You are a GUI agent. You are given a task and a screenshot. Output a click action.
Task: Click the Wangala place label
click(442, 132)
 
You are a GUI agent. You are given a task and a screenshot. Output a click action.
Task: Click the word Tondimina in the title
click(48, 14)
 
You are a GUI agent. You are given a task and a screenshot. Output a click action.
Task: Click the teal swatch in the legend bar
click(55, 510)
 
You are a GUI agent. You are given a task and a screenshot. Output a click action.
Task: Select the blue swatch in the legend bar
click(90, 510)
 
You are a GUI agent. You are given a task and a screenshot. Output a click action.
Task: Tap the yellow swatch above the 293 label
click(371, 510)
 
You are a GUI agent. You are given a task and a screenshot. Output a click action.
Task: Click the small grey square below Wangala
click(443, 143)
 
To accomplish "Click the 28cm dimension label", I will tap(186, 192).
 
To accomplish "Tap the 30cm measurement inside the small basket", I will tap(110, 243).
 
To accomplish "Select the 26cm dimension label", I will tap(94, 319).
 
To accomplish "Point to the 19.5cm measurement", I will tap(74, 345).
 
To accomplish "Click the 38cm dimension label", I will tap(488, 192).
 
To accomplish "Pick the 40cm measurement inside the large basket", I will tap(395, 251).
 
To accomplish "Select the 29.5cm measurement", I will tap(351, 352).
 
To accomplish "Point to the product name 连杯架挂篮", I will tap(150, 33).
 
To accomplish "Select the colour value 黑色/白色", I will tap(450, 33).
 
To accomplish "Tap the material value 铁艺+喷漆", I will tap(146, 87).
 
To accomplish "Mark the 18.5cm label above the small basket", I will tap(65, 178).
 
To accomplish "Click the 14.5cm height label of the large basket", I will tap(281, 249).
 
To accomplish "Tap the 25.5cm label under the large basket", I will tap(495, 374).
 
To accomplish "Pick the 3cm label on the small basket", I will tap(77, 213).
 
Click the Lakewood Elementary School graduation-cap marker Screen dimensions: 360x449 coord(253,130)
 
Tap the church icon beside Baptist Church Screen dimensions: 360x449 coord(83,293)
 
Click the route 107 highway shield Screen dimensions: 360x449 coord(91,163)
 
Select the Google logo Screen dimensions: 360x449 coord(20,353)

*PROMPT*
Rewrite all the lines above, changing each "swatch" to "color box" and leaving everything else as it is.

*EXERCISE ANSWER*
You are a GUI agent. You are given a task and a screenshot. Output a click action.
Task: Click the Wangala place label
click(442, 132)
 
You are a GUI agent. You are given a task and a screenshot. Output a click action.
Task: Click the word Tondimina in the title
click(48, 14)
 
You are a GUI agent. You are given a task and a screenshot. Output a click action.
Task: Click the teal color box in the legend bar
click(55, 510)
 
You are a GUI agent. You are given a task and a screenshot. Output a click action.
Task: Select the blue color box in the legend bar
click(90, 510)
 
You are a GUI agent. You are given a task and a screenshot. Output a click action.
Task: Tap the yellow color box above the 293 label
click(371, 510)
 
You are a GUI agent. You are given a task and a screenshot. Output a click action.
Task: Click the small grey square below Wangala
click(443, 143)
 
To accomplish "Click the 28cm dimension label", I will tap(186, 192).
 
To accomplish "Tap the 30cm measurement inside the small basket", I will tap(110, 243).
 
To accomplish "Select the 26cm dimension label", I will tap(94, 319).
 
To accomplish "Point to the 19.5cm measurement", I will tap(74, 345).
 
To accomplish "Click the 38cm dimension label", I will tap(488, 192).
 
To accomplish "Pick the 40cm measurement inside the large basket", I will tap(395, 251).
 
To accomplish "Select the 29.5cm measurement", I will tap(351, 352).
 
To accomplish "Point to the product name 连杯架挂篮", I will tap(150, 33).
 
To accomplish "Select the colour value 黑色/白色", I will tap(450, 33).
 
To accomplish "Tap the material value 铁艺+喷漆", I will tap(146, 87).
 
To accomplish "Mark the 18.5cm label above the small basket", I will tap(65, 178).
 
To accomplish "Click the 14.5cm height label of the large basket", I will tap(281, 249).
 
To accomplish "Tap the 25.5cm label under the large basket", I will tap(495, 374).
 
To accomplish "Pick the 3cm label on the small basket", I will tap(77, 213).
 
Click the Lakewood Elementary School graduation-cap marker Screen dimensions: 360x449 coord(253,130)
 
Tap the church icon beside Baptist Church Screen dimensions: 360x449 coord(83,293)
 
Click the route 107 highway shield Screen dimensions: 360x449 coord(91,163)
 
Select the Google logo Screen dimensions: 360x449 coord(20,353)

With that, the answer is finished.